In my post, I had proved that $$
\int_0^{\infty} \frac{\ln \left(x^2+a^2\right)}{b^2+x^2} d x=\frac{ \pi}{b} \ln (a+b) \tag*{(*)}
$$
To go further, I guess that
$$\int_0^{\infty} \frac{\ln \left(x^4+a^4\right)}{b^2+x^2} d x =\frac{\pi}{ |b|} \ln \left(a^2+b^2+|a|| b| \sqrt{2}\right) $$
Proof:
For $a,b>0$,
Using $\ln \left(a^2+b^2\right)=2 Re(\ln (a+b i))$, we can reduce the power $4$ to $2$.
$$
\begin{aligned}
\int_0^{\infty} \frac{\ln \left(x^4+a^4\right)}{b^2+x^2} d x
& = 2\int_{0}^{\infty} \frac {Re\left[\ln \left(x^2+a ^2i\right)\right]}{b^2+x^2} d x \\
& =2 Re\left(\int_0^{\infty} \frac{\ln \left(x^2+\left[\left(\frac{1+i}{\sqrt{2}}\right) a\right]^2\right)}{b^2+x^2} d x\right)
\end{aligned}
$$
Using (*), we have $$
\begin{aligned}\int_0^{\infty} \frac{\ln \left(x^4+a^4\right)}{b^2+x^2} d x&=2 Re\left[\frac{\pi}{b} \ln \left(\frac{1+i}{\sqrt{2}} a+b\right)\right] \\&=\frac{2 \pi}{b} R e\left[\ln \left(\frac{a}{\sqrt{2}}+b+\frac{a}{\sqrt{2}}i\right)\right] \\&= \boxed{\frac{\pi}{b} \ln \left(a^2+b^2+a b \sqrt{2}\right)}\end{aligned}
$$
In general, for any $a, b \in \mathbb{R} \backslash\{0\}$, replacing $a$ and $b$ by $|a|$ and $|b|$ yields
$$\boxed{\int_0^{\infty} \frac{\ln \left(x^4+a^4\right)}{b^2+x^2} d x =\frac{\pi}{ |b|} \ln \left(a^2+b^2+|a|| b| \sqrt{2}\right) }$$
For example, $$
\int_0^{\infty} \frac{\ln \left(x^4+16\right)}{9+x^2} d x= \frac{\pi}{3} \ln (13+6 \sqrt{2})
$$
Comments and alternative methods are highly appreciated.
Best Answer
To make it more general, consider the case of $$I_n=\int_0^{\infty} \frac{\log \left(x^n+a^n\right)}{x^2+b^2} \,d x$$ where $a$ and $b$ are positive.

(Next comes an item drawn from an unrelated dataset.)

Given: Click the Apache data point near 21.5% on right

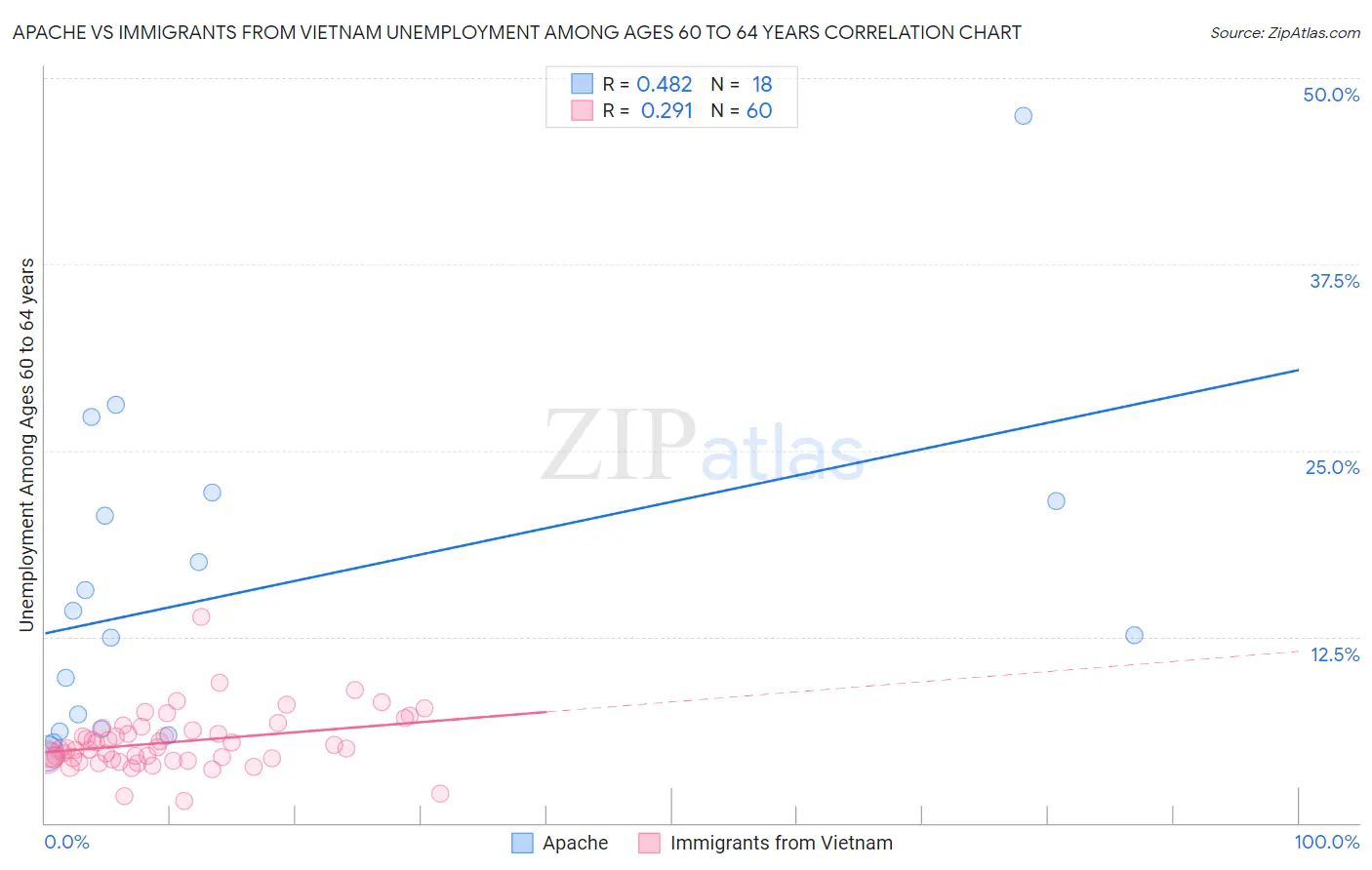Looking at the screenshot, I should pyautogui.click(x=1056, y=500).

Let $x=a t$ to get $$I_n=\frac{\pi \log (a)}{2 b}n+\frac 1a\int_0^{\infty} \frac{\log \left(t^n+1\right)}{t^2+c^2} \,d x \qquad\text{with} \qquad c=\frac ba$$ Using the roots of unity, this is the summation of integrals looking like $$J=\int_0^{\infty} \frac{\log \left(t+r\right)}{t^2+c^2} \,d x $$The antiderivative exists (polylogarithms appear, for sure) and, in terms of the Lerch transcendent function $$4c^2\,J=r \,\Phi \left(-\frac{r^2}{c^2},2,\frac{1}{2}\right)+c \left(\pi \log \left(c^2+r^2\right)+4 \log \left(\frac{c}{r}\right) \tan ^{-1}\left(\frac{r}{c}\right)\right) $$ Summing over the roots, it is "just" a matter of simplifications.